January 5, 2015

Biosimilars Arrive at the FDA: Market Competition for Biologics Begins with Today's Preliminary FDA Staff Approval

This is a watershed week for biotech drugs (more formally known as biologics). Biotech drugs represent the culmination of molecular investigations into disease processes in order to identify when the use of a natural molecule (e.g., an antibody) offers a targeted treatment to specifically selected patients (e.g, Herceptin for breast cancer, Gleevec for leukemias). In 2014, the FDA issued 41 new drug approvals, a relatively high volume as compared to previous years. Biologics comprise a significant sector of drug approvals: these biotech drugs are often developed as targeted therapies and generally produced with biological processes, rather than chemical synthesis. Biologics have been available for several decades and often command significant (and sometimes unaffordable) prices; in general, there has been no "generic" market competition for a pioneer biologic in the U.S. (reproducing a biologic with high fidelity is more challenging than for standard chemically synthesized pharmaceuticals because the biologic is produced by biological processes). However, 2014 was the year in which the U.S. saw the opening moves in the efforts to bring biosimilars (or follow-on biologics) to the market. With the passage of the Affordable Care Act (ACA), the Biologics Price Competition and Innovation Act of 2009 (BPCIA), as part of that legislation, took effect in 2010. The BPCIA designed an abbreviated approval pathway for products shown to be biosimilar to or interchangeable with the original reference biologic product
Under the BPCI Act, a sponsor may seek approval of a “biosimilar” product under new section 351(k) of the PHS Act.  A biological product may be demonstrated to be “biosimilar” if data show that the product is “highly similar” to the reference product notwithstanding minor differences in clinically inactive components and there are no clinically meaningful differences between the biological product and the reference product in terms of safety, purity and potency. 

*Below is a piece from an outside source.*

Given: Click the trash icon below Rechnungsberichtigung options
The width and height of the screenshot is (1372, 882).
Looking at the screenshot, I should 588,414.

In order to meet the higher standard of interchangeability, a sponsor must demonstrate that the biosimilar product can be expected to produce the same clinical result as the reference product in any given patient and, for a biological product that is administered more than once, that the risk of alternating or switching between use of the biosimilar product and the reference product is not greater than the risk of maintaining the patient on the reference product. Interchangeable products may be substituted for the reference product by a pharmacist without the intervention of the prescribing health care provider.

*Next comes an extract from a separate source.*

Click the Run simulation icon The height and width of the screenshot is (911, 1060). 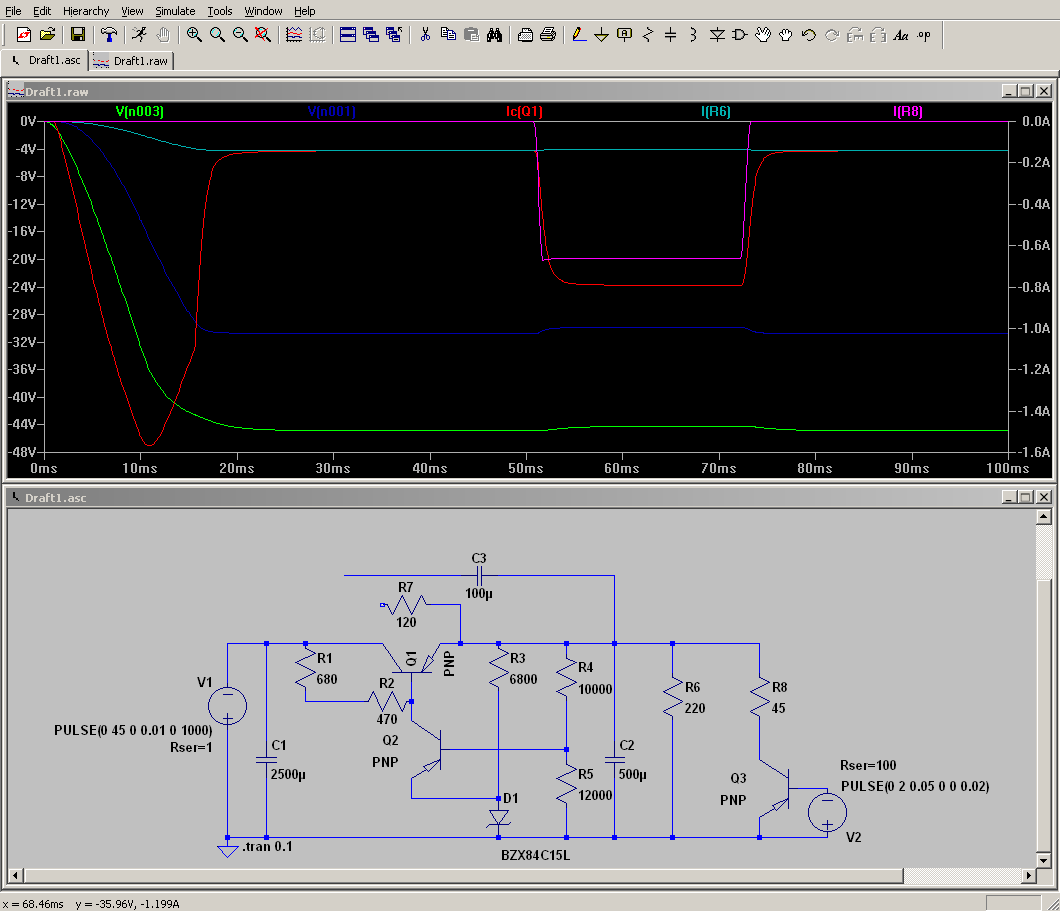click(138, 35)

The recent law is somewhat similar in concept (if not exact details) to the Hatch-Waxman Act of 1984, which designed a generic drug approval process for standard pharmaceuticals. The BPCIA contains the kind of tradeoffs that were seen in Hatch-Waxman, where the generic follower can rely on clinical data developed by the first manufacturer and thus avoid de novo clinical trials, while the first company is rewarded with one or more periods of market exclusivity. From the date of first licensure of the licensed biologic referenced in the biosimilar application, there is a 12-year market exclusivity period accorded to the first biologic. This period is independent of any patent rights that may pertain to the product. Several key developments related to the BPCIA occurred in 2014. In July of last year, the FDA received its first biologics license application (BLA) for a biosimilar version of Amgen's biologic Neupogen, filed by Novartis. The Oncologic Drugs Advisory Committee of the FDA will meet this week to take up the Novartis application. Today's release of a preliminary approval by the FDA staff of the proposed biosimilar ("there are no clinically meaningful differences in the effectiveness") is a watershed development that precedes the meeting this week. 

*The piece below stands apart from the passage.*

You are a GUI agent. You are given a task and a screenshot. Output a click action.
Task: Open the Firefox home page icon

In another recent legal development, the BPCIA lays out a complicated set of patent-related information exchanges between the first biologic manufacturer and the biosimilar follower. In the recent opinion from the Federal Circuit, Sandoz v. Amgen, the court affirmed a district court’s refusal to entertain allegations of irregularities in the patent information scheme by the biosimilar entrant (Sandoz) against the pioneer manufacturer (Amgen). The Federal Circuit did not find declaratory judgment jurisdiction where Sandoz had not yet made a formal biosimilar application to the FDA, and would not consider its allegations out of turn from the sequence of events dictated by the BPCIA. With these recent moves from the FDA and the Federal Circuit,  the age of biosimilars in the U.S. - anticipated for some years - will begin to take concrete shape in 2015.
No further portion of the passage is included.